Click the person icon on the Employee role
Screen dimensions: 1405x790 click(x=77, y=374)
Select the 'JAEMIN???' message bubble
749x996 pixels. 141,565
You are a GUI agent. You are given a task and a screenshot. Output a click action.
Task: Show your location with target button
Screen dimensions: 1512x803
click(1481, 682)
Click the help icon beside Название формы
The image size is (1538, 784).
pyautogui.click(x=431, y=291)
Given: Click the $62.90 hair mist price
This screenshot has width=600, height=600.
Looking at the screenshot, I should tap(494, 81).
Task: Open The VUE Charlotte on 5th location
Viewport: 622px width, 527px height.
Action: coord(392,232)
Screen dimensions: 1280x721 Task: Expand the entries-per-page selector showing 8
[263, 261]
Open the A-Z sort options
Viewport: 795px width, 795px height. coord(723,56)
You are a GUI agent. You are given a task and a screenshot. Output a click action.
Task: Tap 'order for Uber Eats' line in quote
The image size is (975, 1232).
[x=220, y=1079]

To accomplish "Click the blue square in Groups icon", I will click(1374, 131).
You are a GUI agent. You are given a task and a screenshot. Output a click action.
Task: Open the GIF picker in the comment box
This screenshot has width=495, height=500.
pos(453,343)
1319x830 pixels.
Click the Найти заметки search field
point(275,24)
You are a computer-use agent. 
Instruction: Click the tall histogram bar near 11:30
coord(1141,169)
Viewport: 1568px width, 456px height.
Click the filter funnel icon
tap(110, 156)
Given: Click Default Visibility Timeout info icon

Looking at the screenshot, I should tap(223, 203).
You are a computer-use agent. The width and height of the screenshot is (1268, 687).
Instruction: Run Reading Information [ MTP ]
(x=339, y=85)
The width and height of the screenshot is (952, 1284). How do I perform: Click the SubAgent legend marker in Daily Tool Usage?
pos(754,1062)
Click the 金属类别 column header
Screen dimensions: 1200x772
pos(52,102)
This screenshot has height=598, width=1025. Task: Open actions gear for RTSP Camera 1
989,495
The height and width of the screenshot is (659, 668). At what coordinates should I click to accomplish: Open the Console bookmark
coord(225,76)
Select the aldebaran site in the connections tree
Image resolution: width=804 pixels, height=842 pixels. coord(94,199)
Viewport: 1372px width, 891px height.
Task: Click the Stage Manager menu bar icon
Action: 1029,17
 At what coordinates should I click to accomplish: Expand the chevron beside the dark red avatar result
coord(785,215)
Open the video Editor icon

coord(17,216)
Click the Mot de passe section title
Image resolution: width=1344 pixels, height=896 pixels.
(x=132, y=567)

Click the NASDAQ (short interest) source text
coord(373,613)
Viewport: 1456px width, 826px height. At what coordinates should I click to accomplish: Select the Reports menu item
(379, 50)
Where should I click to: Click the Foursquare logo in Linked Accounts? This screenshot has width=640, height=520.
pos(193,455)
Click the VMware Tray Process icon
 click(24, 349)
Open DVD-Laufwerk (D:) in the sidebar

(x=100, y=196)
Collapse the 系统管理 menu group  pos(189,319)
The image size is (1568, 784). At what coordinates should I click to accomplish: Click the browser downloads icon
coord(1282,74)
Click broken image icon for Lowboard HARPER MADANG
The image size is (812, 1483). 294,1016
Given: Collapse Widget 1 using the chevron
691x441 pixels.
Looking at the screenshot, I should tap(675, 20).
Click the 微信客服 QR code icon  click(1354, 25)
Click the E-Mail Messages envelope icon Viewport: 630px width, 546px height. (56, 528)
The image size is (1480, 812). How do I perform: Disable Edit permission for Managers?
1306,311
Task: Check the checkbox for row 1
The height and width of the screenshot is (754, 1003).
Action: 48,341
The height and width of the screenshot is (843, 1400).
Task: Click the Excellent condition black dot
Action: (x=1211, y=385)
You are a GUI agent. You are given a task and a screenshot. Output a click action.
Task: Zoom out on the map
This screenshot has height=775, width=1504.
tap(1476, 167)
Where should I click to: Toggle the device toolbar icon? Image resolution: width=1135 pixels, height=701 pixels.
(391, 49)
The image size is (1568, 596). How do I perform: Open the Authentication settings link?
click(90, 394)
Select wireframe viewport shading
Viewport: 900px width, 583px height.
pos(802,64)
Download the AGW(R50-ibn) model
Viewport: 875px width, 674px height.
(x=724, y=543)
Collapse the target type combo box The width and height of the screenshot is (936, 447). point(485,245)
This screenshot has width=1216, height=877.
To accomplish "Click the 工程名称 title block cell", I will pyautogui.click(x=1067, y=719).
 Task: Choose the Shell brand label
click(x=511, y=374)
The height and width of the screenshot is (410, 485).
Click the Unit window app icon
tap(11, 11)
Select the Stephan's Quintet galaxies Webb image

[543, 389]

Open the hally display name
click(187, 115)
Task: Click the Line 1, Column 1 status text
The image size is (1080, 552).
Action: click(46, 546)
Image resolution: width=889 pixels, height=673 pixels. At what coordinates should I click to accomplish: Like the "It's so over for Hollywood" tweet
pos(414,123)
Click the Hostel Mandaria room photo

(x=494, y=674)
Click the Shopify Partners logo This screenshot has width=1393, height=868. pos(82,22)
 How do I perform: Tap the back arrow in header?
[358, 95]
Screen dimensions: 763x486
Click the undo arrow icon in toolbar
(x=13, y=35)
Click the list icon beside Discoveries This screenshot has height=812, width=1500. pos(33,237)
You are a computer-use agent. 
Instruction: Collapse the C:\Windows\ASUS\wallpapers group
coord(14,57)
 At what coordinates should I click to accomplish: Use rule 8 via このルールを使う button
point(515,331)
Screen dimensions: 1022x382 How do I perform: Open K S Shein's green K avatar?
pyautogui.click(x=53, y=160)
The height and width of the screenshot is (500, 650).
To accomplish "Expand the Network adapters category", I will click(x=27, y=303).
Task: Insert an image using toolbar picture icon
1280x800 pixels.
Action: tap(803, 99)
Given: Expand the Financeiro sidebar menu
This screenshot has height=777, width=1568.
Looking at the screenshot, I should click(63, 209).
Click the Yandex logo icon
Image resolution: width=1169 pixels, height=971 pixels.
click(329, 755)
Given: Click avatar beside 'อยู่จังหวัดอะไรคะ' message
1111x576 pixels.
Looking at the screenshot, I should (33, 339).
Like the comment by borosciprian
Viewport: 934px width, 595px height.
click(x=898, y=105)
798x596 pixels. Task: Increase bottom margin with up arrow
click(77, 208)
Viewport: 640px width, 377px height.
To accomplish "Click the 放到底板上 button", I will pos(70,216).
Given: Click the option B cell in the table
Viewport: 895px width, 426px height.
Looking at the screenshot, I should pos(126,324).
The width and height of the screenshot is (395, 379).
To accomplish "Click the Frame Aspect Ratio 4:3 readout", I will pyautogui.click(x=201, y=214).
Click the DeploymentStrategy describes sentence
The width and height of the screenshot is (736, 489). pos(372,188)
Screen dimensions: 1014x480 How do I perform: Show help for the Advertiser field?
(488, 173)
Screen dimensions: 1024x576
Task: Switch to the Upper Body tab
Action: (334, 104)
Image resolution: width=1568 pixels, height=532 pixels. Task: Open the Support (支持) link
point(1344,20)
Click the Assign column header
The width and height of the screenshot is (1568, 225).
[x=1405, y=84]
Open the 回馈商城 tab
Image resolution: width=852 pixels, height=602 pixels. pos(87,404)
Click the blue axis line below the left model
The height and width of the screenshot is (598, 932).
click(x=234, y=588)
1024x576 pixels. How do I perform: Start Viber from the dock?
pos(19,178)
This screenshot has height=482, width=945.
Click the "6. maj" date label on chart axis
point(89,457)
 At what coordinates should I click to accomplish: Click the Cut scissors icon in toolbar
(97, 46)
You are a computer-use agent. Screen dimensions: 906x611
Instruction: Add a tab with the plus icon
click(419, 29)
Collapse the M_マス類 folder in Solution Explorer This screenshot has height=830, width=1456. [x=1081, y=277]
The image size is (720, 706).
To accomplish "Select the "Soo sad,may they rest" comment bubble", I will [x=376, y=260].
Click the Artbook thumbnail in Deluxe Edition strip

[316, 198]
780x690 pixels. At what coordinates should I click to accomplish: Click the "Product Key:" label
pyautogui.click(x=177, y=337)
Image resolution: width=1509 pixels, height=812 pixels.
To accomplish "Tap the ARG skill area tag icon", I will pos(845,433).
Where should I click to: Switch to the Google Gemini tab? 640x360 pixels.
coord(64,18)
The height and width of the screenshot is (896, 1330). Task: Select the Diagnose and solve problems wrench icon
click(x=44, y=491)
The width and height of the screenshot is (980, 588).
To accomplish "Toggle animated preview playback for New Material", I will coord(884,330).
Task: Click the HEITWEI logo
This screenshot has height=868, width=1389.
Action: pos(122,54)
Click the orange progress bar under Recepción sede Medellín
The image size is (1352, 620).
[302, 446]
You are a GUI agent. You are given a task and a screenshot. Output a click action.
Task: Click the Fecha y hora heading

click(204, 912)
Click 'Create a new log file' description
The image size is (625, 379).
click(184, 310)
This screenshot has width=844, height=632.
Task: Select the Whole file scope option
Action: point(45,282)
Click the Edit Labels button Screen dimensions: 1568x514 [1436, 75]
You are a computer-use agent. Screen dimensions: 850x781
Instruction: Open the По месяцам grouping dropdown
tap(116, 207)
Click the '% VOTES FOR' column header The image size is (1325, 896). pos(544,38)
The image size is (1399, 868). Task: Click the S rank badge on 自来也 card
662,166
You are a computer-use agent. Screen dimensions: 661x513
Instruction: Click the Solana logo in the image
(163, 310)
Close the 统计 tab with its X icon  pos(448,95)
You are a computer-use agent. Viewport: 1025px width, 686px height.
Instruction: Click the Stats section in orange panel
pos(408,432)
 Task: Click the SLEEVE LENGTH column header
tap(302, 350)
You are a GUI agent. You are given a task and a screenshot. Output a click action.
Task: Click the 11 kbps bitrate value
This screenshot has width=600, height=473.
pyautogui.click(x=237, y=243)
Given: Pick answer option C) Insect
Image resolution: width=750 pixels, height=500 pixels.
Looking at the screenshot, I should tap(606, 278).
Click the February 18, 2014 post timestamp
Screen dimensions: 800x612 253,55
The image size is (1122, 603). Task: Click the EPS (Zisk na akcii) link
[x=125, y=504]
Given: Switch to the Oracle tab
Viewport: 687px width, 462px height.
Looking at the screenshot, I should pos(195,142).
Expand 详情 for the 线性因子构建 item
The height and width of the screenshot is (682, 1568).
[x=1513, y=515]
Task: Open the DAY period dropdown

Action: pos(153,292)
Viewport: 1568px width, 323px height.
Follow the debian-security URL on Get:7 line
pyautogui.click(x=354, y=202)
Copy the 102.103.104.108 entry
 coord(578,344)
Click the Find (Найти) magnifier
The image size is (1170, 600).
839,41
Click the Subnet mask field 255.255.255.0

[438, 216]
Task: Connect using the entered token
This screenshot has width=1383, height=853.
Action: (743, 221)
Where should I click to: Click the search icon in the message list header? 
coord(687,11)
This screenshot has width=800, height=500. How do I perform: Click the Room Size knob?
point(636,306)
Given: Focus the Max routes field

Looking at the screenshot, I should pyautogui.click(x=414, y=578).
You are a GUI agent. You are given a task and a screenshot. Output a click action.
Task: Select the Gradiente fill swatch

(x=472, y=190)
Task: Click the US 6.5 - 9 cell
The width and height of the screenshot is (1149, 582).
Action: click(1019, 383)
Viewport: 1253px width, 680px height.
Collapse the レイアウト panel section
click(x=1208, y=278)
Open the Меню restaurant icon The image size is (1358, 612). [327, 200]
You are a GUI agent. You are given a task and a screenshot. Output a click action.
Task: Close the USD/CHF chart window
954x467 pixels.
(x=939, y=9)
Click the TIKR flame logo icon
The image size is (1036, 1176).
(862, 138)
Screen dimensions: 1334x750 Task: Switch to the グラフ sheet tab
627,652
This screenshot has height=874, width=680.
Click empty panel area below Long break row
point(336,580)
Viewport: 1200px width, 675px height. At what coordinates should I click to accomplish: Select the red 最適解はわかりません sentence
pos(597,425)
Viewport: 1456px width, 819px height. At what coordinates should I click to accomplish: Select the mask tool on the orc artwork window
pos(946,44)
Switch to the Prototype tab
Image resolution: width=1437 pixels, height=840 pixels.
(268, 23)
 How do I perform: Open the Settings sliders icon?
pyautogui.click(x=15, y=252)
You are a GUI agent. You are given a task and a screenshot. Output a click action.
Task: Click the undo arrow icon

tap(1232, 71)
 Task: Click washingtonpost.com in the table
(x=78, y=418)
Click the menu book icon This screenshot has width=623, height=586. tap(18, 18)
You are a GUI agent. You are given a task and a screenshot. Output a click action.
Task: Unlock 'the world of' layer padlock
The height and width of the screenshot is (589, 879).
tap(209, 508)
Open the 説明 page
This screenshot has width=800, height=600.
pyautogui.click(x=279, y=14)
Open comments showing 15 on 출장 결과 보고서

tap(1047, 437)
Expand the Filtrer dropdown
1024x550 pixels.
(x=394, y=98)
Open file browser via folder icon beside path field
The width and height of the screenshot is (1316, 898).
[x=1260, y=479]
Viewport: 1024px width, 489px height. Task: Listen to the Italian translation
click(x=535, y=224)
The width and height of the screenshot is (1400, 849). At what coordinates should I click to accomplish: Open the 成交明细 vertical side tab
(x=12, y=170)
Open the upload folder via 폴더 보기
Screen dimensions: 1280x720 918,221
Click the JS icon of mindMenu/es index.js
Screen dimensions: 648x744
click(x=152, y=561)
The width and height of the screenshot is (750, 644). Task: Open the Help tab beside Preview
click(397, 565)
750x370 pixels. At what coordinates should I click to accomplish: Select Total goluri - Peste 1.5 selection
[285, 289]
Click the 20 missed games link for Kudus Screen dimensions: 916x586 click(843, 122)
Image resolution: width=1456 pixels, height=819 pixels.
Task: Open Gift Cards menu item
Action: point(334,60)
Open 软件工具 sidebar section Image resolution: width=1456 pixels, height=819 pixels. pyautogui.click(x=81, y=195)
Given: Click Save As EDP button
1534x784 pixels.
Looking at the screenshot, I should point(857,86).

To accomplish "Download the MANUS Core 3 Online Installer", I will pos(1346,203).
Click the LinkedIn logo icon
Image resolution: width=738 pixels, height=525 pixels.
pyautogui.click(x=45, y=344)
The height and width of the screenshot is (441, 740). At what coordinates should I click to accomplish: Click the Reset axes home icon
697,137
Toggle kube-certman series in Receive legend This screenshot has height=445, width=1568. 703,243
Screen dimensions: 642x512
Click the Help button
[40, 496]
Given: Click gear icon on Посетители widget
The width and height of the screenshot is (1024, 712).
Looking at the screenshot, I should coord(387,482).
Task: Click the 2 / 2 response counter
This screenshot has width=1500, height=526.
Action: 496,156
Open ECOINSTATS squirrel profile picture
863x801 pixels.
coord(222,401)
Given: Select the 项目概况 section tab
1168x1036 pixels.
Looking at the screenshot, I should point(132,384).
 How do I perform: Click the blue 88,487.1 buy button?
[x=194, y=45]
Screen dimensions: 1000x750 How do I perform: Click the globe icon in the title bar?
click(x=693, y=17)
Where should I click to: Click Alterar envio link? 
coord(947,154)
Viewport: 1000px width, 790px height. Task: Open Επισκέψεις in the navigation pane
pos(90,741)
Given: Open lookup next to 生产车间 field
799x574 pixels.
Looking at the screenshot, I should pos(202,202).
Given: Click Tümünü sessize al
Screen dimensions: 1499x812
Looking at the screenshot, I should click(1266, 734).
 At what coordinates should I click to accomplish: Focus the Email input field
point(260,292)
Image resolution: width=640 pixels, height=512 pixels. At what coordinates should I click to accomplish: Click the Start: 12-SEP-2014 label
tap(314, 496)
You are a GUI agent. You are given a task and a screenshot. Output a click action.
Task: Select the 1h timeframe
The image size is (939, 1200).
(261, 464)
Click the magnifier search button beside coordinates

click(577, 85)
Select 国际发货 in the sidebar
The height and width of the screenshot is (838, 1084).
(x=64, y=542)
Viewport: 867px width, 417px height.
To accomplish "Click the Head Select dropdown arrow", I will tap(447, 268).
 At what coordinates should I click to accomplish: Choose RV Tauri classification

- _Given task_
Rewrite the listing from the line with "The height and width of the screenshot is (441, 740)." up to and including the line with "Looking at the screenshot, I should coord(387,482).", changing "Help button" to "Support button" and keeping everything else the same.

- _Written response_
The height and width of the screenshot is (441, 740). At what coordinates should I click to accomplish: Click the Reset axes home icon
697,137
Toggle kube-certman series in Receive legend This screenshot has height=445, width=1568. 703,243
Screen dimensions: 642x512
Click the Support button
[40, 496]
Given: Click gear icon on Посетители widget
The width and height of the screenshot is (1024, 712).
Looking at the screenshot, I should coord(387,482).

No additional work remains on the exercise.